Ich hoffe, die Möglichkeiten für eine erfolgreiche intersektionale Solidaritätsarbeit besser zu verstehen. Ich möchte untersuchen, wie Gruppen die Arbeit über Rasse, Klasse, Geschlecht, Sexualität, Behinderung und Rechtsstatus hinweg bewältigen. Ich möchte auch die Themen erforschen, die die Gruppen zu Aktionen mobilisieren, sowie die Organisationsformen dieser Gruppen, ihre Entscheidungsprozesse und wie Aktivist:innen mit Erfolg und Misserfolg umgehen. Ich möchte auch die Beziehungen zwischen Aktivist:innen, zivilgesellschaftlichen Organisationen und politischen Entscheidungsträgern verstehen und wie die Solidarität zwischen diesen verschiedenen Agierenden mit sehr unterschiedlichen Zielen und Interessen funktioniert.
Was macht Berlin und Deutschland so wichtig für Ihre Arbeit?

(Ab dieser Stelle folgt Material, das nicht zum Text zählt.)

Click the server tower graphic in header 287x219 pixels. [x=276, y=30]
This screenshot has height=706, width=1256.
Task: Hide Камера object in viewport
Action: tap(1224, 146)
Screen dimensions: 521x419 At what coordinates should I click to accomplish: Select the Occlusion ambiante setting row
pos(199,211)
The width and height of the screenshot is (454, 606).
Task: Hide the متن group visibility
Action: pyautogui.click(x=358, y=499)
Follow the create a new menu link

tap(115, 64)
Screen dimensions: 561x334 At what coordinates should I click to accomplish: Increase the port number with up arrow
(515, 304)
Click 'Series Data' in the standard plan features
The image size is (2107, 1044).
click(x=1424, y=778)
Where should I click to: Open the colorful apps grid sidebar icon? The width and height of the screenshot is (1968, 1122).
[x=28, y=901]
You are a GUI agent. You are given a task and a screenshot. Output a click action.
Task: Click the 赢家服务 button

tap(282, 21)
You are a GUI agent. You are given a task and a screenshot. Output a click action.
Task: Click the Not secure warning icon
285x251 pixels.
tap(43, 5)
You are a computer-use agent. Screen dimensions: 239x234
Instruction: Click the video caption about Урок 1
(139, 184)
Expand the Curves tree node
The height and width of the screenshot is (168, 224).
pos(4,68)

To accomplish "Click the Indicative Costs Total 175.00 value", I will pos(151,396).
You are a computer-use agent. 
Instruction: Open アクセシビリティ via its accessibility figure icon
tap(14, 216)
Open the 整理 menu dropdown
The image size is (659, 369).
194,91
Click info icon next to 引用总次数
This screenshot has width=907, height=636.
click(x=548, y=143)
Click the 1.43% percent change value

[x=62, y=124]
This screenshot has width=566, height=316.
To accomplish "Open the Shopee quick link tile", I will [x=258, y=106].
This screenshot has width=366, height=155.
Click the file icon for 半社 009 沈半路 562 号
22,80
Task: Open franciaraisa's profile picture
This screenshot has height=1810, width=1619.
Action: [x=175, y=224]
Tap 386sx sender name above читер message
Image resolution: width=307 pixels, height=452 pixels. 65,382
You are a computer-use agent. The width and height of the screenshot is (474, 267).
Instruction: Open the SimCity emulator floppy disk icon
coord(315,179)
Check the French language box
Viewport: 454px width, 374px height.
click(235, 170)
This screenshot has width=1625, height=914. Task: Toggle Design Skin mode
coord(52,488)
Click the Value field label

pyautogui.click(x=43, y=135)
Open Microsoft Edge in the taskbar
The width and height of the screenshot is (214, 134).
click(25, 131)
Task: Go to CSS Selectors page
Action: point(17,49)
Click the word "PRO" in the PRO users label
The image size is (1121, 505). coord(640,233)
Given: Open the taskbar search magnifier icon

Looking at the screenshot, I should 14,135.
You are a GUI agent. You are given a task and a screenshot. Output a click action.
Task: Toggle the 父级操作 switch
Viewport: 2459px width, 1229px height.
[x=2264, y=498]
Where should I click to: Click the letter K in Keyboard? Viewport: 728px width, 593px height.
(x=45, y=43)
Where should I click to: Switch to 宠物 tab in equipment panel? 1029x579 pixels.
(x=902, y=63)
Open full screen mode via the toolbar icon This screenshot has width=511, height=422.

Berlin hat eine lange und inspirierende Geschichte des schwarzen feministischen Aktivismus. Audre Lorde, May Ayim, Katharina Oguntoye, Ika Hügel-Marshall und ihre Mitstreiter:innen, die Organisationen wie die Initiative Schwarze Menschen in Deutschland und Schwarze Frauen in Deutschland (ADEFRA) gründeten und in ihnen arbeiteten, sind grundlegend für das Verständnis der afro-deutschen Erfahrung, aber auch des Schwarzen Feminismus in Europa im weiteren Sinne. Es gibt jüngere Aktivist:innen und neuere Organisationen wie Women in Exile und International Women's Space, die dieses Erbe aufnehmen, aber durch ihre bahnbrechende politische Arbeit gegen Grenzregime auch ihre eigene Geschichte schreiben. Von ihnen und von ihrer Arbeit gibt es viel zu lernen.